> **WHAT YOU SHOULD DO**:
Skip the pictures and retype exactly the lines from the one holding "Instruction: Open settings" through the end of the entries.

*** SUPPLIED DATA Section Begins ***

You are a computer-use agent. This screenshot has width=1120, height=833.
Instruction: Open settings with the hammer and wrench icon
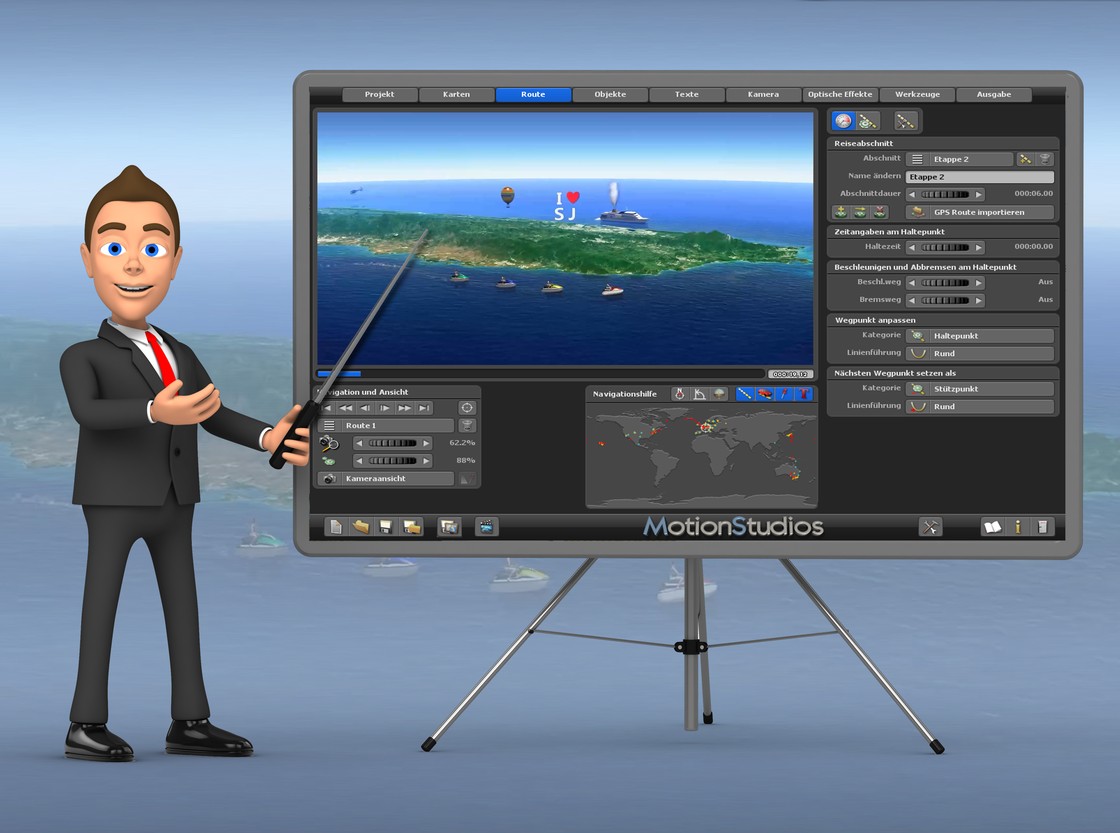tap(930, 527)
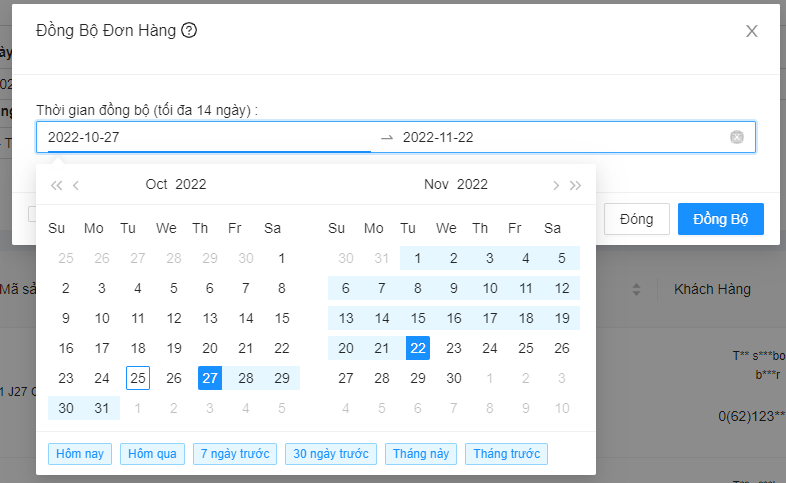
Task: Open the 2022 year selector beside Oct
Action: [x=190, y=184]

*** SUPPLIED DATA Section Ends ***

> **RESPONSE FOR THIS EXERCISE**:
Instruction: Open settings with the hammer and wrench icon
tap(930, 527)
Task: Open the 2022 year selector beside Oct
Action: [x=190, y=184]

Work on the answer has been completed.